Why do I think this could happen? Strikingly, the sea level has risen approximately four inches in the last sixty years, and according to some science, may rise twelve inches or more in the next sixty. There is reason to think that coastal storms will become stronger and more frequent. In so many ways, our climate is not the climate of the mid 20th century.
Some proponents believe that because the dredging will return the outline of Sampson’s to a former state, it is inherently a good thing. First of all, with the sea level four inches higher, and a catastrophic worst-case scenario accordingly possible, there is absolutely no reason to think that such an outline is sustainable now. Furthermore, this argument represents a flawed method of consideration; the historical proportions of Cotuit Bay once included a shipping channel where Cupid’s Cove now exists. Should we engineer THIS alteration, simply because it once was? (It’s really no more outlandish than the present proposal, in terms of scope and the amount of sediment that would need to be moved.)

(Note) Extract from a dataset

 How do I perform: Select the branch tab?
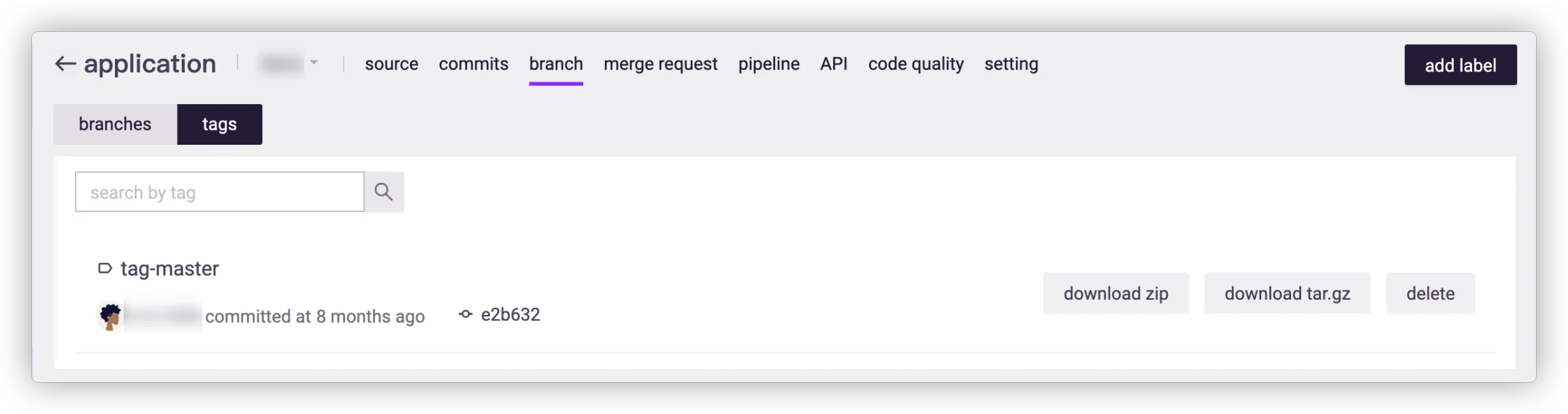(x=555, y=64)
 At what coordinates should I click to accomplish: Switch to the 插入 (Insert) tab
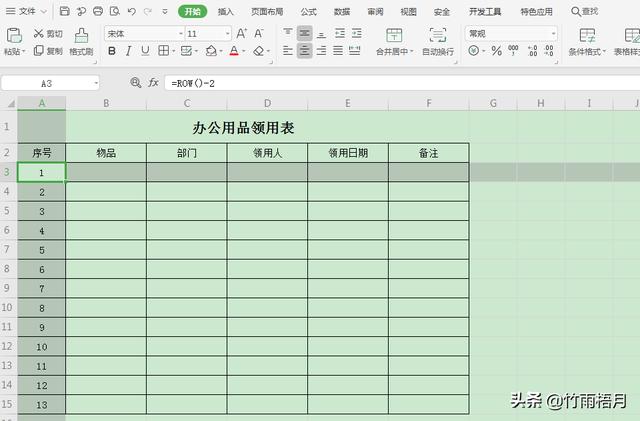point(226,12)
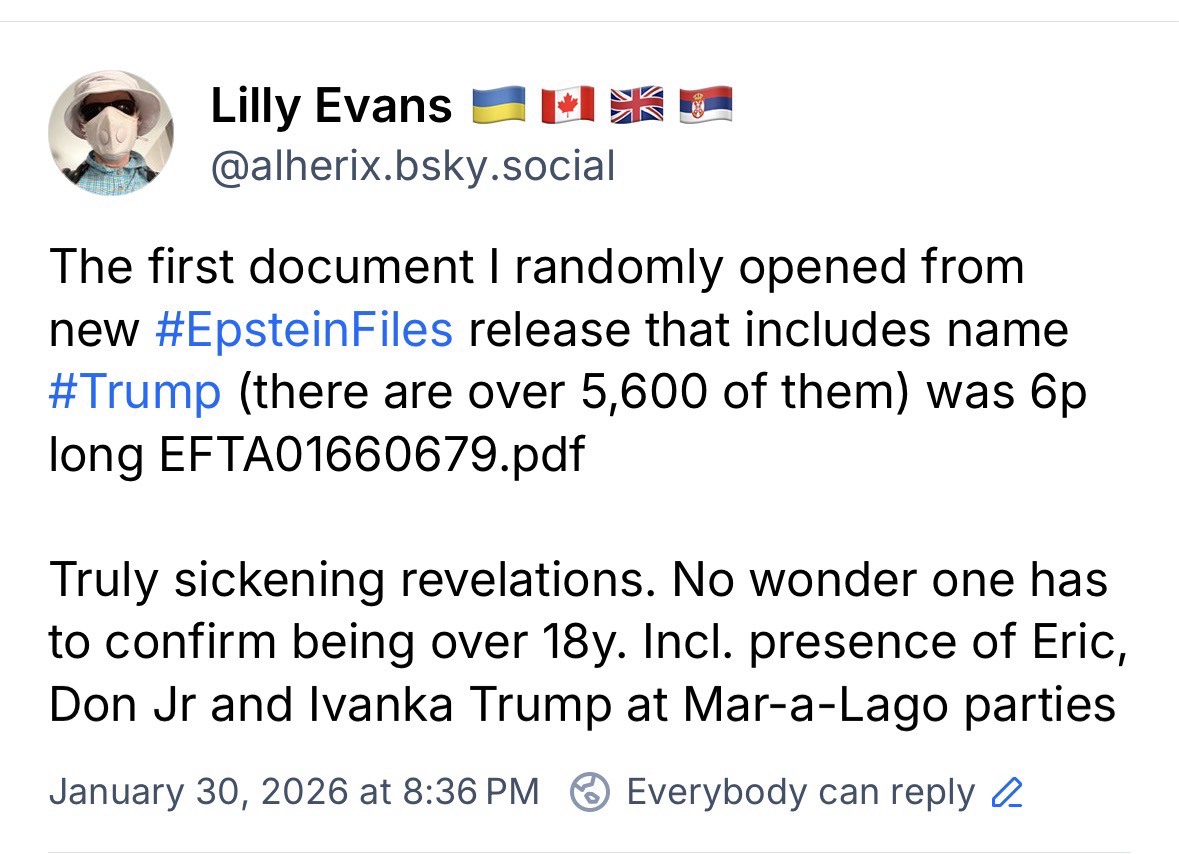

Finally, I would like to point out that Three Bays Preservation has continually implied that dredging projects in the system improve water quality significantly, something that is not backed up by any of the data. Just as one example, their website mentions improvement and prospects for improvement, but on the very same website one can find evidence that eel grass existed within the three bays in 1995 but not in 2002, a timeframe that spans their first two dredging projects. Furthermore, the anticipated improvement in water quality (as estimated by their own engineers) is minimal enough that it doesn’t even appear within proposal documents as part of the list of expected benefits.”
I am “cautiously” in favor of the project with some modifications. I’ll post my points for and against later.